The DSX ( Doublesex) transcription factor regulates somatic sexual differentiation in Drosophila. Female and male isoforms ( DSXF and DSXM) are formed due to sex-specific RNA splicing. DNA recognition, mediated by a shared N-terminal zinc module ( the DM domain), is enhanced by a C-terminal dimerization element. Sex-specific extension of this element in DSXF and DSXM leads to assembly of distinct transcriptional preinitiation complexes. Here, we describe the structure of the extended C-terminal dimerization domain of DSXF as determined by multidimensional NMR spectroscopy. The core dimerization element is well ordered, giving rise to a dense network of interresidue nuclear Overhauser enhancements. The structure contains dimer-related UBA folds similar to those defined by x-ray crystallographic studies of a truncated domain. Whereas the proximal portion of the female tail extends helix 3 of the UBA fold, the distal tail is disordered. Ala substitutions in the proximal tail disrupt the sex-specific binding of IX ( Intersex), an obligatory partner protein and putative transcriptional coactivator; IX-DSXF interaction is, by contrast, not disrupted by truncation of the distal tail.

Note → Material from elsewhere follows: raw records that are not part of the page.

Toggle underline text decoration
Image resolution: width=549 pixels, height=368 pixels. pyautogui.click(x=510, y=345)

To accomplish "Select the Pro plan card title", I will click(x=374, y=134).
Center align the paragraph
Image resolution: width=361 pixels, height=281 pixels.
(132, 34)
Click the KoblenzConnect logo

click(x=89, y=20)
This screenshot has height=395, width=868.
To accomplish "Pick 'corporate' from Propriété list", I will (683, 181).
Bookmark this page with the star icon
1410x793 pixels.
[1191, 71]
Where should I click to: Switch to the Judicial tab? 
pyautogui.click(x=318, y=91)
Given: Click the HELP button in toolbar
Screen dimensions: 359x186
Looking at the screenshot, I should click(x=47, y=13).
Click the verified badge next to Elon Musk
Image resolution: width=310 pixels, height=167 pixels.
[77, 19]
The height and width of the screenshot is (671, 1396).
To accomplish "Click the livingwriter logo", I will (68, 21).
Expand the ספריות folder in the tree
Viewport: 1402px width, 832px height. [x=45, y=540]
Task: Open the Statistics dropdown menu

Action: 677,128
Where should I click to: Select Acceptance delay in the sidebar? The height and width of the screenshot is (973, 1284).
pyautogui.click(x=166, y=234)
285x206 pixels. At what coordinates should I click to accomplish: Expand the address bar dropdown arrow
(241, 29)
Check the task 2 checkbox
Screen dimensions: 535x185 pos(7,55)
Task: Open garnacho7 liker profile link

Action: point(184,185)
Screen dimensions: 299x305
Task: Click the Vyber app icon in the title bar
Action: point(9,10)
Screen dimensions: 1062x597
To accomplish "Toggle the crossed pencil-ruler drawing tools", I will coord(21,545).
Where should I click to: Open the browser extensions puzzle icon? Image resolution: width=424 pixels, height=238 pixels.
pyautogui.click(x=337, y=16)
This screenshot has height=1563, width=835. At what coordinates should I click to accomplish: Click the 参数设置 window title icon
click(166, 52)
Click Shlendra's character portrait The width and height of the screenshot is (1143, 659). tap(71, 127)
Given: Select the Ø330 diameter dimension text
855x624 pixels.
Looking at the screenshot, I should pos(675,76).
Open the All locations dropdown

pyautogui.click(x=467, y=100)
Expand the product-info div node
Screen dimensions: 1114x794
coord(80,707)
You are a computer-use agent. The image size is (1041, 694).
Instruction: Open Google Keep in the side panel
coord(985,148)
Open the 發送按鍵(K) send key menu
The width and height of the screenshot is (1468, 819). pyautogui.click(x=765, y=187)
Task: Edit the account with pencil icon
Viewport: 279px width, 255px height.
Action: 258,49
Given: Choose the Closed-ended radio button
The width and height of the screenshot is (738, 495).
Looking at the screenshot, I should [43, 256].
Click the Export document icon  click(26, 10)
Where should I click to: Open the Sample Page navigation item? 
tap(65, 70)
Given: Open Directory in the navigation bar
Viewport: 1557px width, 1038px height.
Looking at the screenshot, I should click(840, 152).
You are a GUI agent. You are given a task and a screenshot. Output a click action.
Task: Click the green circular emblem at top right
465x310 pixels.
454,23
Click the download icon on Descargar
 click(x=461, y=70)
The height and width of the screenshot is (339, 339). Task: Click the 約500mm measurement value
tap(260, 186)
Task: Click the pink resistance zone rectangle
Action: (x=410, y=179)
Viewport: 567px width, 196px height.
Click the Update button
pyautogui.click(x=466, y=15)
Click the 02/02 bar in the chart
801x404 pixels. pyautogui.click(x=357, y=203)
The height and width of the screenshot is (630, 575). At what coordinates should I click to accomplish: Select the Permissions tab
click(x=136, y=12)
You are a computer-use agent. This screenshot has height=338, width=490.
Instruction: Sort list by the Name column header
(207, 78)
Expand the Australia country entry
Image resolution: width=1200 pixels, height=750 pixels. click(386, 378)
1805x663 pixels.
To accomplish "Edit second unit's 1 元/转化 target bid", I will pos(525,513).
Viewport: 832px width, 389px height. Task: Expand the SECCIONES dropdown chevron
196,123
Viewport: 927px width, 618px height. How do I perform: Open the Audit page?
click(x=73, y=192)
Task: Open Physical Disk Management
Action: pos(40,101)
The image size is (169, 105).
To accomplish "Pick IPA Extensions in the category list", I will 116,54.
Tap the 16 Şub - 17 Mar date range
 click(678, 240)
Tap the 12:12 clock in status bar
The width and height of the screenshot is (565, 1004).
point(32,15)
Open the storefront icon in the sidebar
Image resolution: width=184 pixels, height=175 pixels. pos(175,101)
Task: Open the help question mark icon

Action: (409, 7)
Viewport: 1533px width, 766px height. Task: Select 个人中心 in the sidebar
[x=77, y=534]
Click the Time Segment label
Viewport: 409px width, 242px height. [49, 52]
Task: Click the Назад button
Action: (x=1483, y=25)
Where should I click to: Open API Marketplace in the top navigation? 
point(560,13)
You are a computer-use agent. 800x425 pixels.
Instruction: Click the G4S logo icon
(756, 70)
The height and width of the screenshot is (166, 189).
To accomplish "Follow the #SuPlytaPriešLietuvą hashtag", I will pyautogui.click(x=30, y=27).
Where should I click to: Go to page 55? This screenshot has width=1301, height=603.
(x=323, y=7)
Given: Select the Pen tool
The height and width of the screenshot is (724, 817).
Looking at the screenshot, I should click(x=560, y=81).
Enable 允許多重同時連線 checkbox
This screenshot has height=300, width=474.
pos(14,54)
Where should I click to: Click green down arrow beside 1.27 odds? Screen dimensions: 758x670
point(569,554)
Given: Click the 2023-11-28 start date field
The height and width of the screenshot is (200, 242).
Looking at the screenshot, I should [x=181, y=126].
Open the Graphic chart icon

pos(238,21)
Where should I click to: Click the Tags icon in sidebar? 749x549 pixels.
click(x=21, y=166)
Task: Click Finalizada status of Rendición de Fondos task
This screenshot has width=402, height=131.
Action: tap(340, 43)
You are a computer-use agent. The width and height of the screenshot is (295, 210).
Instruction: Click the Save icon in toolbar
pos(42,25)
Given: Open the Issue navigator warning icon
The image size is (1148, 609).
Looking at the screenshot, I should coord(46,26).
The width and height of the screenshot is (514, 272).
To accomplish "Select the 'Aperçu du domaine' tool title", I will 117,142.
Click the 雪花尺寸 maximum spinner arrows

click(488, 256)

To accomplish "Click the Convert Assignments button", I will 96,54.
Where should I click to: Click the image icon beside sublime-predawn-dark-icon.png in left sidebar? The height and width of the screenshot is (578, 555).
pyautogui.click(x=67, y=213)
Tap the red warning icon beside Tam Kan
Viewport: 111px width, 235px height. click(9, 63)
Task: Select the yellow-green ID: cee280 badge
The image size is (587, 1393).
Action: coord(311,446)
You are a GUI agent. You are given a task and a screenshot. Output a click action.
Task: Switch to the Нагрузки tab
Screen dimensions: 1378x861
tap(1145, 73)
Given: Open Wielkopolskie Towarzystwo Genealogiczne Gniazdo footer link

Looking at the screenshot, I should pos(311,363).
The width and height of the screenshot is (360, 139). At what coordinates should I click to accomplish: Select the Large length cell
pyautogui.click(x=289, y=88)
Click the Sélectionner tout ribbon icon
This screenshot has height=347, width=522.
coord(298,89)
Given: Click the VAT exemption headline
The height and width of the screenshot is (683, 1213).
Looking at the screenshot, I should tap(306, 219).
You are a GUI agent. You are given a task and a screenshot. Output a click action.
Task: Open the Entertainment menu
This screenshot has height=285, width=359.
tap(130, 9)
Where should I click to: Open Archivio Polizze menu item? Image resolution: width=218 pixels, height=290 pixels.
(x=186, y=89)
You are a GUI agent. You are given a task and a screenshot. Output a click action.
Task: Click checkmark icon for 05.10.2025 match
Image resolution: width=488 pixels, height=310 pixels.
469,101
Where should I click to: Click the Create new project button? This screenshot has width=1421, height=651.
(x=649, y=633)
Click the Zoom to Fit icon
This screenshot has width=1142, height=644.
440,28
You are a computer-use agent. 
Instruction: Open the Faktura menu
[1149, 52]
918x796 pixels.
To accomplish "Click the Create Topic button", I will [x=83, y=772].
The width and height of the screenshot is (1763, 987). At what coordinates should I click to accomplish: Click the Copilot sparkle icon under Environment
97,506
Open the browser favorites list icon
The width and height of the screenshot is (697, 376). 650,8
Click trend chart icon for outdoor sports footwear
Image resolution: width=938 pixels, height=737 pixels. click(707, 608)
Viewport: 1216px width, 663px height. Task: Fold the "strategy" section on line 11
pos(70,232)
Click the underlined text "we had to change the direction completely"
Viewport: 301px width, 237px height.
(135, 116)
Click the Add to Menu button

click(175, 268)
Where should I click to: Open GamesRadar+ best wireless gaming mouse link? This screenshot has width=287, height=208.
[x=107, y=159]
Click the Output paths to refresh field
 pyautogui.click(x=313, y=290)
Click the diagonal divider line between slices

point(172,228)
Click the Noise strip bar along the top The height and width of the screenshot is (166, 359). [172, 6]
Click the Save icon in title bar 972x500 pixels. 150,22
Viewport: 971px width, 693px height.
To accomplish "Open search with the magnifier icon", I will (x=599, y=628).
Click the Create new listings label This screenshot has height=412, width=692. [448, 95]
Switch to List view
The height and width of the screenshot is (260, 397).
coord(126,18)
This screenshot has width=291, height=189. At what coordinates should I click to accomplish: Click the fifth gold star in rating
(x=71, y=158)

Mutagenesis of the UBA-like dimer of DSXF highlights the importance of steric and electrostatic complementarity across the interface. Two temperature-sensitive mutations at this interface have been characterized in yeast model systems. One weakens a network of solvated salt bridges, whereas the other perturbs the underlying nonpolar interface. These mutations confer graded gene-regulatory activity in yeast within a physiological temperature range and so may provide novel probes for genetic analysis of a sex-specific transcriptional program in Drosophila development.